#### TEXT EXCERPT
= = = =
Long Island and New Jersey will continue producing separate broadcasts because they attract stronger ratings, according to the employee.

The layoffs — which impacted at least three dozen people, including veteran journalists who amassed decades of service time at the company — were first reported by the industry blog FTVLive.

The cuts include 11 editorial News 12 Connecticut employees such as veteran on-air journalists Becky Suran and Mark Sudol, along with photographers, executive producers and editorial managers, according to Connecticut news blog 06880.

The outlet reported that just seven journalists and photographers will remain at the Norwalk, Conn., bureau and that reporters will now be expected to shoot their own stories.

“They’re basically going to combine” the regions into one shared newscast, one laid-off employee told The Post.

“If you were to turn on the TV in Westchester, you would start getting news from Connecticut and Westchester and the Bronx and Brooklyn kind of all in one half-hour show.”

A spokesperson for Altice USA, the parent company of News 12, told The Post: “Local journalism is changing, and News 12 is evolving with it.”

“As audiences increasingly consume news across platforms and formats, we are taking proactive steps to ensure News 12 remains strong, relevant, and sustainable for the future,” the spokesperson added.
= = = =
#### SUPPLIED ENTRIES

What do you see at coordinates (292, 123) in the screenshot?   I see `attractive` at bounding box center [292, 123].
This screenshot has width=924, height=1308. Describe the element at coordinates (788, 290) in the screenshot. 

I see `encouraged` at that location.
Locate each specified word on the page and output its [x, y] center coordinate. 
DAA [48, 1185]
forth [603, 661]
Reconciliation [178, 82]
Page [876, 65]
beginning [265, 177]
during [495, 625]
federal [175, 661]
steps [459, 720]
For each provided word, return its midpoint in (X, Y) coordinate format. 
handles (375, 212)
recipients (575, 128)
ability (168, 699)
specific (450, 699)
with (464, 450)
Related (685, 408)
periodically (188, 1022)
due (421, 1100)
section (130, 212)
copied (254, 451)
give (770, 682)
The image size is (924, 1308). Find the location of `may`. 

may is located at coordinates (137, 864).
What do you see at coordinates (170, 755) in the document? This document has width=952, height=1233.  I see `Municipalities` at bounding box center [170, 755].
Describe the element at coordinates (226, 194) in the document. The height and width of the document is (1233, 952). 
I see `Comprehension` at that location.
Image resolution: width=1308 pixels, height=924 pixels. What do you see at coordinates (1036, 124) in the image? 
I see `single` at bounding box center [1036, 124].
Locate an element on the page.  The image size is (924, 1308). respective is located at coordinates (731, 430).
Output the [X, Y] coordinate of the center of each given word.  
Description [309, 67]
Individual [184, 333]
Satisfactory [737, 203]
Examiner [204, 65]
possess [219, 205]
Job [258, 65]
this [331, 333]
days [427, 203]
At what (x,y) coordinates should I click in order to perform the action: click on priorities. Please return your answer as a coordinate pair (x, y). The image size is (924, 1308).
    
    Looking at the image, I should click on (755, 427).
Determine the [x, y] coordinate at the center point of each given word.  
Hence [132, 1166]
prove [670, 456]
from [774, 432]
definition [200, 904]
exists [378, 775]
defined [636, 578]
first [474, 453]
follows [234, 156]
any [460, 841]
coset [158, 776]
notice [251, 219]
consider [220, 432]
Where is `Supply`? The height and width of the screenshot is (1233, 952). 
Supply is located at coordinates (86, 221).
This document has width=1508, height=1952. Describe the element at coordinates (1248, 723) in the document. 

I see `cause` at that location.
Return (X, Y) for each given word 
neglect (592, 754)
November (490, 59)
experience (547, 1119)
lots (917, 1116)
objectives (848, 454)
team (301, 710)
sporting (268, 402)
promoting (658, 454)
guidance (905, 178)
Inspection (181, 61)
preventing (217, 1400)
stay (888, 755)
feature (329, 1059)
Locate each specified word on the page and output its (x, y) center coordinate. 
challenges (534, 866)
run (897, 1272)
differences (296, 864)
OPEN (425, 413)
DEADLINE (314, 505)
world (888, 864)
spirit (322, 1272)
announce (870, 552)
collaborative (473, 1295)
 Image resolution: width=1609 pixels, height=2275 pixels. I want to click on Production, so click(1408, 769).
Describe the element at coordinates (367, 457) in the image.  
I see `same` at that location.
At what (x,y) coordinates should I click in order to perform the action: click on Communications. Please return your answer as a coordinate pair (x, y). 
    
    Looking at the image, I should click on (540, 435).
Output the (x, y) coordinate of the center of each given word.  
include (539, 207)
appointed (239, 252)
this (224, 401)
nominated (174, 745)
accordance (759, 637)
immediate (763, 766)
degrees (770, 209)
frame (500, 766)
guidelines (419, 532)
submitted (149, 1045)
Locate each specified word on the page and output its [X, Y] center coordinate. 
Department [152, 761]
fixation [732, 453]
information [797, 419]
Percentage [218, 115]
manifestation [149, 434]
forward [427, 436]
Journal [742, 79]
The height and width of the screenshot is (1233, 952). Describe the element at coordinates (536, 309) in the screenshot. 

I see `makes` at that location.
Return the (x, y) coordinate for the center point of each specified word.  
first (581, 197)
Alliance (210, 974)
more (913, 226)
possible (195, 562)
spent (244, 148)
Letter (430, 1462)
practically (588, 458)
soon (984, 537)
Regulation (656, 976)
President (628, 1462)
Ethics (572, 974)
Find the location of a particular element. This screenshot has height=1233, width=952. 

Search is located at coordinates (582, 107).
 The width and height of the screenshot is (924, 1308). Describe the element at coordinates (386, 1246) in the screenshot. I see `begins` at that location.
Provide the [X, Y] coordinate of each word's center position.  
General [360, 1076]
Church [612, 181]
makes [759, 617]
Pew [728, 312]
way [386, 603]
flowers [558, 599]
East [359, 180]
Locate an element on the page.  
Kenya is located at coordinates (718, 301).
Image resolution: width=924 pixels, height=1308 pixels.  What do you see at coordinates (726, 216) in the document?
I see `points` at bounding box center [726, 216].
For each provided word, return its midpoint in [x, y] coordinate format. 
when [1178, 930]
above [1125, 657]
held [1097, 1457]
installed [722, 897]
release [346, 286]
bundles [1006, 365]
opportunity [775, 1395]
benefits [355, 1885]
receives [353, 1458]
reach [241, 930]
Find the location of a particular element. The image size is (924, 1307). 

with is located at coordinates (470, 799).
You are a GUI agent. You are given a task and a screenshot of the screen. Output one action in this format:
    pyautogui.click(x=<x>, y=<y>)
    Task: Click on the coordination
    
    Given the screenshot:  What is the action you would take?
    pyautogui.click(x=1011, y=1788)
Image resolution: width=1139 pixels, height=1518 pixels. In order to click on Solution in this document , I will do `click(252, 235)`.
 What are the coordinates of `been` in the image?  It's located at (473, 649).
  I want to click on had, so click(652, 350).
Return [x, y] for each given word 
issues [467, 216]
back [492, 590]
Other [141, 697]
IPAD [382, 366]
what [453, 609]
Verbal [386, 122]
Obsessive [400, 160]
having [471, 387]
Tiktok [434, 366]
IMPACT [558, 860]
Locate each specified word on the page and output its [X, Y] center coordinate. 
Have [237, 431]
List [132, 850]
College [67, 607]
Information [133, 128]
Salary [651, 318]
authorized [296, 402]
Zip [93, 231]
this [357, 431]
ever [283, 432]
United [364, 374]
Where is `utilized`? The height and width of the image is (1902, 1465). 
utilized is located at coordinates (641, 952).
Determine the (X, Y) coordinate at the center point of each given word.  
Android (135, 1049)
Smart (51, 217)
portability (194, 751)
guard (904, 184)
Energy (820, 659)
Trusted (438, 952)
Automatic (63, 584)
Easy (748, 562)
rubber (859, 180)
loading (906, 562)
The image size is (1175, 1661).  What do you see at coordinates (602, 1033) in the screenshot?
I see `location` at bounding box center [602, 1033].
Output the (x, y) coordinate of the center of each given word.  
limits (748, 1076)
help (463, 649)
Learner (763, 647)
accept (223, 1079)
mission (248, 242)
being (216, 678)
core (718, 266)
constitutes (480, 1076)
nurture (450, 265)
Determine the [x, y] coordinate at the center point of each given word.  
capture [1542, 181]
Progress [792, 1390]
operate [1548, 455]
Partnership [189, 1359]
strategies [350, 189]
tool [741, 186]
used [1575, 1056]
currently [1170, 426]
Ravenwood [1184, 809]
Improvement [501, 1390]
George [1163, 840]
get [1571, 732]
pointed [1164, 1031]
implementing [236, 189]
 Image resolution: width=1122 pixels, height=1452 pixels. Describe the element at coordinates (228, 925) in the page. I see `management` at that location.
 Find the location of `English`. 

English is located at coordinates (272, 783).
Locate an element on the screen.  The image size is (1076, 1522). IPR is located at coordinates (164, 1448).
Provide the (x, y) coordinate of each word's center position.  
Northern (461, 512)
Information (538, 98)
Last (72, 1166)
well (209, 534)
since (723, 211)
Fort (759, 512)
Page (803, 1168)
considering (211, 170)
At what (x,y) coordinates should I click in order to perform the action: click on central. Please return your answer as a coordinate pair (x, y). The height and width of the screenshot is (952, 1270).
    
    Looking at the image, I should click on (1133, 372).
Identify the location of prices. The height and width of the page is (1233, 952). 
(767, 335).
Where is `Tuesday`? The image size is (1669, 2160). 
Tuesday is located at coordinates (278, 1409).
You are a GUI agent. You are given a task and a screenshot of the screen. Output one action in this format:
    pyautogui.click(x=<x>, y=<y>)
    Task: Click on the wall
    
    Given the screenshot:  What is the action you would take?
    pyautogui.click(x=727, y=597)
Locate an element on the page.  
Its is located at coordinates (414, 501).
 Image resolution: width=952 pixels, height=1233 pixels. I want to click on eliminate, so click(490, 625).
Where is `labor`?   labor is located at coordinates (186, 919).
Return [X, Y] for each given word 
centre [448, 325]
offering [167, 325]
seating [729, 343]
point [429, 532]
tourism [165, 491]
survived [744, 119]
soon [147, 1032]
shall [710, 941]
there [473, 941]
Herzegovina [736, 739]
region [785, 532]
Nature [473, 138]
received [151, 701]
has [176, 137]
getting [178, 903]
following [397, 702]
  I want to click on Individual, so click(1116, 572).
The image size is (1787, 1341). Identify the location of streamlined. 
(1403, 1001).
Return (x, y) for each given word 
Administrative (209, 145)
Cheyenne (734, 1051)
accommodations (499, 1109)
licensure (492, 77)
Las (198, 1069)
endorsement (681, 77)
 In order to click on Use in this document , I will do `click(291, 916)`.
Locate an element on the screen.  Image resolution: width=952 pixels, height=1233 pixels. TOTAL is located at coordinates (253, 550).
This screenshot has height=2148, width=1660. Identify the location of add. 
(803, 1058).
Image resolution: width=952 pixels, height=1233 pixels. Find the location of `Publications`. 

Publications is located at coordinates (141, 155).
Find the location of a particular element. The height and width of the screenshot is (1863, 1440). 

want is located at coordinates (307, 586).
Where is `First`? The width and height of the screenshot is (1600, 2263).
= = = =
#### SET EXERCISE A
Answer these about the News 12 layoffs article:
(i) Which industry blog first reported the layoffs?
(ii) How many editorial News 12 Connecticut employees were included in the cuts?
(iii) What company is the parent company of News 12?
#### SET EXERCISE B
Switch "veteran" to "longtime" in the part of the News 12 layoffs article that opens with the words containing "Long Island and" and closes with "their own stories.", and write out that part with the change.
The items are separate material and have nothing to do with the text.

#### FULL OUTPUT A
(i) FTVLive
(ii) 11
(iii) Altice USA

#### FULL OUTPUT B
Long Island and New Jersey will continue producing separate broadcasts because they attract stronger ratings, according to the employee.

The layoffs — which impacted at least three dozen people, including longtime journalists who amassed decades of service time at the company — were first reported by the industry blog FTVLive.

The cuts include 11 editorial News 12 Connecticut employees such as longtime on-air journalists Becky Suran and Mark Sudol, along with photographers, executive producers and editorial managers, according to Connecticut news blog 06880.

The outlet reported that just seven journalists and photographers will remain at the Norwalk, Conn., bureau and that reporters will now be expected to shoot their own stories.